**EXTRACTED DATA:**
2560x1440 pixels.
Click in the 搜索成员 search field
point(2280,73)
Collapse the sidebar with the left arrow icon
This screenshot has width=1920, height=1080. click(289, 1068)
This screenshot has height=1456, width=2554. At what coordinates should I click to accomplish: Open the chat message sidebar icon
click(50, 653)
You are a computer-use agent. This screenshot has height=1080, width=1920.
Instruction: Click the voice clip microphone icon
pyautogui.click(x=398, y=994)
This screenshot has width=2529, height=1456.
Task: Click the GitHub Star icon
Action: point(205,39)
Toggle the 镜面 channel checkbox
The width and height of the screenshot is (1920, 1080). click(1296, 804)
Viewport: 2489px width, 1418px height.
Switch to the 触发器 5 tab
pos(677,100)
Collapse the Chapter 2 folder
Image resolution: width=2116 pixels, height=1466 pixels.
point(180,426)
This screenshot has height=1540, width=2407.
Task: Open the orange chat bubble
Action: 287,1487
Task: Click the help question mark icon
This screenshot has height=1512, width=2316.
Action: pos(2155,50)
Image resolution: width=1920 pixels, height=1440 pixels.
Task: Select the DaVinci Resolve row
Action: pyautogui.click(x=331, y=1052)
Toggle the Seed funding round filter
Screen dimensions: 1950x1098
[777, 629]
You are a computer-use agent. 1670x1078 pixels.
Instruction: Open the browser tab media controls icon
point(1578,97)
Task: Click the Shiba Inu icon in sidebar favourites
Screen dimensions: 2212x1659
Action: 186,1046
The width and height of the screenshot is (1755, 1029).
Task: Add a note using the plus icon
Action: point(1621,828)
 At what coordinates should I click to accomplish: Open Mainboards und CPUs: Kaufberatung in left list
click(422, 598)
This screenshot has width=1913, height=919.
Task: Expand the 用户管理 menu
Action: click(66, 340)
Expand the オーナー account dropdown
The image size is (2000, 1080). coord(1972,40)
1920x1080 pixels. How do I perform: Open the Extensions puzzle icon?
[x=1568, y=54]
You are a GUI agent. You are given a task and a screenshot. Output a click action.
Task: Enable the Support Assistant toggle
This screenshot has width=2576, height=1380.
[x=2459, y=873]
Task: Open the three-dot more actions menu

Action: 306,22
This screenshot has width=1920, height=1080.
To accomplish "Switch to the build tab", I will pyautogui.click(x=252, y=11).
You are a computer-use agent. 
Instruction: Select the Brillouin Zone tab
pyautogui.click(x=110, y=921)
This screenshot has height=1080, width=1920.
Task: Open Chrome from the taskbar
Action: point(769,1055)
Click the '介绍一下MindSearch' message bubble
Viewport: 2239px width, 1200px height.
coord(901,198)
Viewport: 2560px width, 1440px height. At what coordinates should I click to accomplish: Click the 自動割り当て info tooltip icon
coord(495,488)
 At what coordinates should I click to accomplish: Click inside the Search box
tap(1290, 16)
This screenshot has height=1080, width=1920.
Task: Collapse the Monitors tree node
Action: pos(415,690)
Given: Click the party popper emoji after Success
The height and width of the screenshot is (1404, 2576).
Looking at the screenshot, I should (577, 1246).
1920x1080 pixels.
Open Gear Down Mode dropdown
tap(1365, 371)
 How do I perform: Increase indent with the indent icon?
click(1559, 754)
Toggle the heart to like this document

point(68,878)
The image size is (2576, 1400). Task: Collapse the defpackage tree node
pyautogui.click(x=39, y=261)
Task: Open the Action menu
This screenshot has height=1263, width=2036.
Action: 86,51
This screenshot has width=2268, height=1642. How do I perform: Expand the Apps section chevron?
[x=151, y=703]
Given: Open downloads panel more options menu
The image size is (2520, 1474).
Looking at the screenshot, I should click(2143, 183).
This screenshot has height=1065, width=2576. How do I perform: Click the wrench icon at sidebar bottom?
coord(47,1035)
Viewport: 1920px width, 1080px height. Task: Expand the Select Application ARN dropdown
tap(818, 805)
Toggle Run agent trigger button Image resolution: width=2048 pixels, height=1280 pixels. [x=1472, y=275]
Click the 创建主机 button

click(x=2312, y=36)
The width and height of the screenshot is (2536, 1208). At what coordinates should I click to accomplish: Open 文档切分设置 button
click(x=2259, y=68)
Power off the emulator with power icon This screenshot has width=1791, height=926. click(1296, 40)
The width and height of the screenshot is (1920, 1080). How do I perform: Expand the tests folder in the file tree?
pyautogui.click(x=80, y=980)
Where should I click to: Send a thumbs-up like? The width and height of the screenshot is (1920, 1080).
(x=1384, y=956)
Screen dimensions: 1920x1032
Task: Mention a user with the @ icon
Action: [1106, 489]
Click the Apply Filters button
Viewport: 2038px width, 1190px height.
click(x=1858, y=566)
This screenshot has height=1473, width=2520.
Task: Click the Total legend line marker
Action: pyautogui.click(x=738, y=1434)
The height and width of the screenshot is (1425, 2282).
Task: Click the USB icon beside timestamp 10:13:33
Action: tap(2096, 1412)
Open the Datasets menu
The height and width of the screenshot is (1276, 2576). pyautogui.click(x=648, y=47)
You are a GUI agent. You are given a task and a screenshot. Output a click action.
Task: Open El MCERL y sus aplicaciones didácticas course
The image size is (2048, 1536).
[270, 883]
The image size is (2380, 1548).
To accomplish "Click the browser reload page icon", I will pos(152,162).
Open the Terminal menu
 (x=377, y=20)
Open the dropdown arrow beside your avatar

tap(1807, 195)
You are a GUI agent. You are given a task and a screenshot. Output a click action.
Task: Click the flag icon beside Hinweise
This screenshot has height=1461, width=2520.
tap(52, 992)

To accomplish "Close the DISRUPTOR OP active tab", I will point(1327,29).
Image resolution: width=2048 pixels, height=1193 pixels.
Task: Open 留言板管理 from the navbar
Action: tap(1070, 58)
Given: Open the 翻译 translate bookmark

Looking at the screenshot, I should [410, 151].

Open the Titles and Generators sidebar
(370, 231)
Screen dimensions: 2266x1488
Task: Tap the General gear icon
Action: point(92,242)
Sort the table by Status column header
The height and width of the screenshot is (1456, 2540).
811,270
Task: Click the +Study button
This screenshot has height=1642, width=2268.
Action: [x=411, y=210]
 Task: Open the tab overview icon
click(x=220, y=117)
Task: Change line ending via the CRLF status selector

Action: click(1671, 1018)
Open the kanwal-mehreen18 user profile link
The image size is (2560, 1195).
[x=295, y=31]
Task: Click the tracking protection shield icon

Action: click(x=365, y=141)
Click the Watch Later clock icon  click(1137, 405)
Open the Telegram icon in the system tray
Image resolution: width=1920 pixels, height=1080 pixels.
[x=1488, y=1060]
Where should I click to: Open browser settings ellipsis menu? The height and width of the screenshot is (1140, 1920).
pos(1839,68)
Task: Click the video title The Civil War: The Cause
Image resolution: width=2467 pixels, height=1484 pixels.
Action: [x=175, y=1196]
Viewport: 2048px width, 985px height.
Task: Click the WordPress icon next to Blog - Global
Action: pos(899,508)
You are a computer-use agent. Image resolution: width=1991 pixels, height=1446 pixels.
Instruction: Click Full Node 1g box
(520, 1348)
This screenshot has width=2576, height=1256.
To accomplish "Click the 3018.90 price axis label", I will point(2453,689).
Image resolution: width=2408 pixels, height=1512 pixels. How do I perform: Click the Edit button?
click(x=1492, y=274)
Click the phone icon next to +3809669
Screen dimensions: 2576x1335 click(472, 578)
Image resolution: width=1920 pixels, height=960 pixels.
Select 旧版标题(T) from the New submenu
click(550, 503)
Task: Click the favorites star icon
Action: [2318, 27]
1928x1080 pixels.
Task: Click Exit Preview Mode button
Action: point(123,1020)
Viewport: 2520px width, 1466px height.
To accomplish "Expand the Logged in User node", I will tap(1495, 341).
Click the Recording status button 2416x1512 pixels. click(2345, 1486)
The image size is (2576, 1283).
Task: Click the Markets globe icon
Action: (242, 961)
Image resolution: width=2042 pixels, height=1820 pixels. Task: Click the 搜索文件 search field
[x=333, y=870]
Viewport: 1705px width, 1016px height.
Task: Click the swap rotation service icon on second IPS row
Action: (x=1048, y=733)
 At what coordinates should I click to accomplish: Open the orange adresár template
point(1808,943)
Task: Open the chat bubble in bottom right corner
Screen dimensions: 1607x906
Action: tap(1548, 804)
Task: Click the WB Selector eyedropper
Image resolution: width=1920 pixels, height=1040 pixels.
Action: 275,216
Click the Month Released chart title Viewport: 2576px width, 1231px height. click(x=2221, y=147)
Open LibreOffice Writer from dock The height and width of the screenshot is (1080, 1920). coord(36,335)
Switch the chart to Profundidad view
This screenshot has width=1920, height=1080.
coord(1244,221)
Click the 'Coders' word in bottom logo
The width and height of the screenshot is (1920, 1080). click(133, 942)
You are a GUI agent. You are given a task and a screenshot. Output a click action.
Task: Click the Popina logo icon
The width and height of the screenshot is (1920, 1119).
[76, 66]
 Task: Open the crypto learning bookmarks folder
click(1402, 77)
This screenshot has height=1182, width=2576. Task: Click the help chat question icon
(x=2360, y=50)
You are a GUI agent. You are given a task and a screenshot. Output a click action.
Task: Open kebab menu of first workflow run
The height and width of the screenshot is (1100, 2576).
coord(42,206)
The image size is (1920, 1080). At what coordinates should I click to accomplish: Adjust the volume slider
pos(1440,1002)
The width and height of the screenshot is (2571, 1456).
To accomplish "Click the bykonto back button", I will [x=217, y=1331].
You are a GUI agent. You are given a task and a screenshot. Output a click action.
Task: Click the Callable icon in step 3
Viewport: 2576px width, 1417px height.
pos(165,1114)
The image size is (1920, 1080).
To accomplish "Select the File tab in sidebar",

**AIM OF THE TASK:** The entries above hold a line with "Open the Datasets menu" and a later line with "Task: Click the +Study button". Write out exactly those lines and all lines between, nothing more.

**TASK OUTPUT:**
Open the Datasets menu
The height and width of the screenshot is (1276, 2576). pyautogui.click(x=648, y=47)
You are a GUI agent. You are given a task and a screenshot. Output a click action.
Task: Open El MCERL y sus aplicaciones didácticas course
The image size is (2048, 1536).
[270, 883]
The image size is (2380, 1548).
To accomplish "Click the browser reload page icon", I will pos(152,162).
Open the Terminal menu
 (x=377, y=20)
Open the dropdown arrow beside your avatar

tap(1807, 195)
You are a GUI agent. You are given a task and a screenshot. Output a click action.
Task: Click the flag icon beside Hinweise
This screenshot has height=1461, width=2520.
tap(52, 992)

To accomplish "Close the DISRUPTOR OP active tab", I will point(1327,29).
Image resolution: width=2048 pixels, height=1193 pixels.
Task: Open 留言板管理 from the navbar
Action: tap(1070, 58)
Given: Open the 翻译 translate bookmark

Looking at the screenshot, I should [410, 151].

Open the Titles and Generators sidebar
(370, 231)
Screen dimensions: 2266x1488
Task: Tap the General gear icon
Action: point(92,242)
Sort the table by Status column header
The height and width of the screenshot is (1456, 2540).
811,270
Task: Click the +Study button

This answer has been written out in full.